Nadie volvió a hacerle tal sugerencia.
Edmund permanecía inmóvil al otro lado de Aslan, con la mirada puesta todo el tiempo en el rostro del león. Tenía una sensación de ahogo y se preguntaba si no debería decir algo; pero al cabo de un instante sintió que no se esperaba de él que hiciera nada excepto aguardar, y hacer lo que le dijeran.
—Retroceded todos vosotros —ordenó Aslan—, y hablaré con la bruja a solas.
Todos obedecieron. Fue un momento terrible aquél, mientras esperaban y se hacían preguntas en tanto que el león y la bruja conversaban muy serios en voz baja.
—¡Edmund! ¡Hermano mío! —exclamó Lucy, y empezó a llorar.
Peter permaneció de espaldas a los otros con la vista puesta en el lejano mar. Los castores se mantuvieron con las patas encogidas y la cabeza inclinada. Los centauros patearon el suelo, inquietos. Sin embargo, aquello aún no había acabado, así que se quedaron totalmente inmóviles, de modo que uno podía percibir incluso sonidos apenas perceptibles como los de un abejorro que pasara volando, o las aves en el bosque situado abajo, o el viento susurrando entre las hojas. Y la conversación entre Aslan y la Bruja Blanca proseguía.
Por fin escucharon la voz de Aslan.
—Todos podéis regresar —anunció—. He solucionado la cuestión. Ha renunciado a su derecho a la sangre de vuestro hermano.
Por toda la colina se oyó un sonido como si todos hubieran estado conteniendo la respiración y ahora empezaran a respirar otra vez, y a continuación sonó un murmullo de conversaciones.

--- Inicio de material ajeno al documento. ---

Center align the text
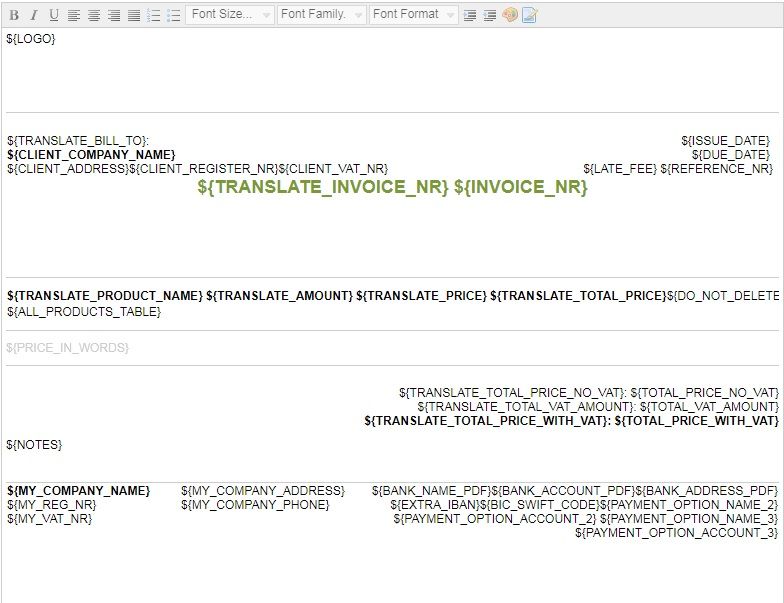Viewport: 784px width, 603px height. (x=94, y=15)
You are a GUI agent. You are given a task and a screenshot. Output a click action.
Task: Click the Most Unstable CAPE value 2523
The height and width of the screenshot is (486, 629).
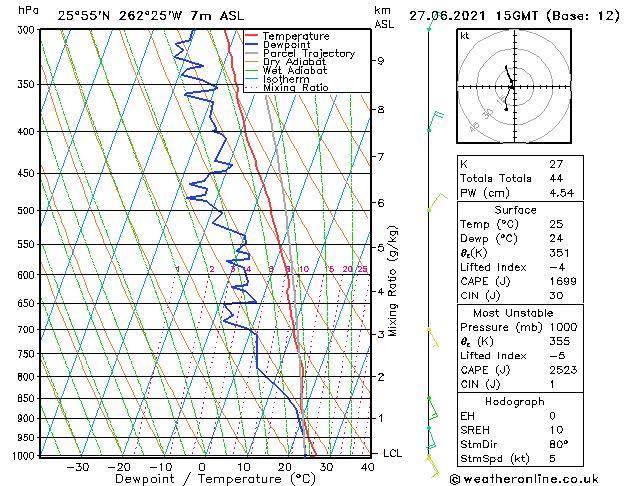(x=563, y=370)
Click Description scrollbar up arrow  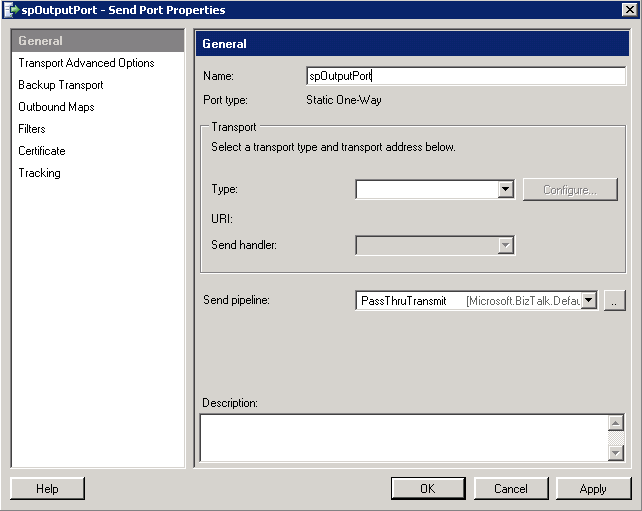[x=616, y=423]
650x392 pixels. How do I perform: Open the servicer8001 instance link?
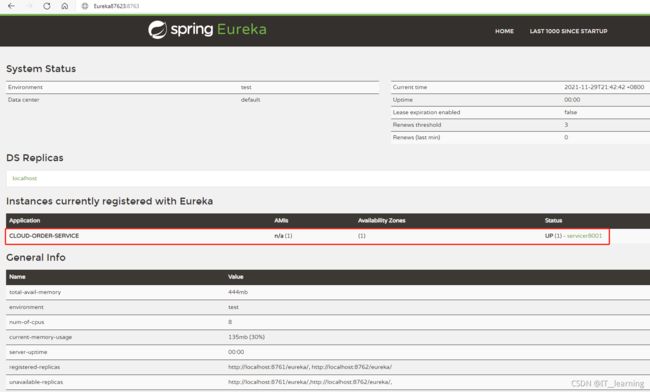tap(584, 236)
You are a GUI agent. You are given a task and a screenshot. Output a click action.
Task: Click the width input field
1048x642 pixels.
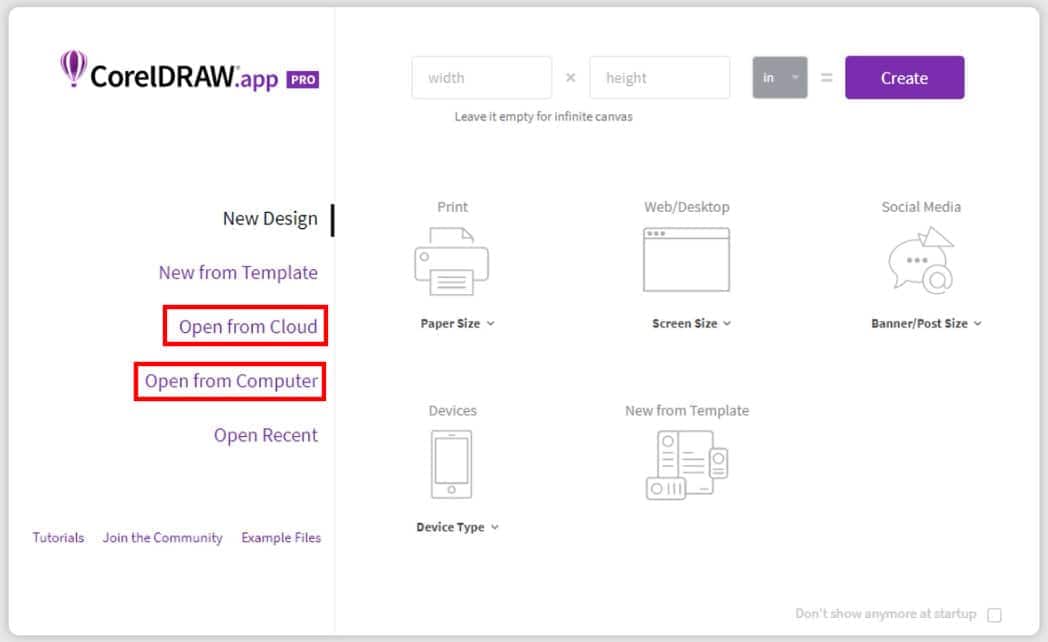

La bruja se alejaba ya con una expresión de feroz jubilo en el rostro cuando se detuvo y dijo:
—Pero ¿cómo sé que se mantendrá esta promesa?
—¡Aaargh! —rugió Aslan, medio alzándose de su trono.
Las enormes fauces se abrieron de par en par y el rugido creció y creció en intensidad, y la bruja, tras contemplarlo con asombro con los labios muy separados, se subió un poco las faldas y puso pies en polvorosa.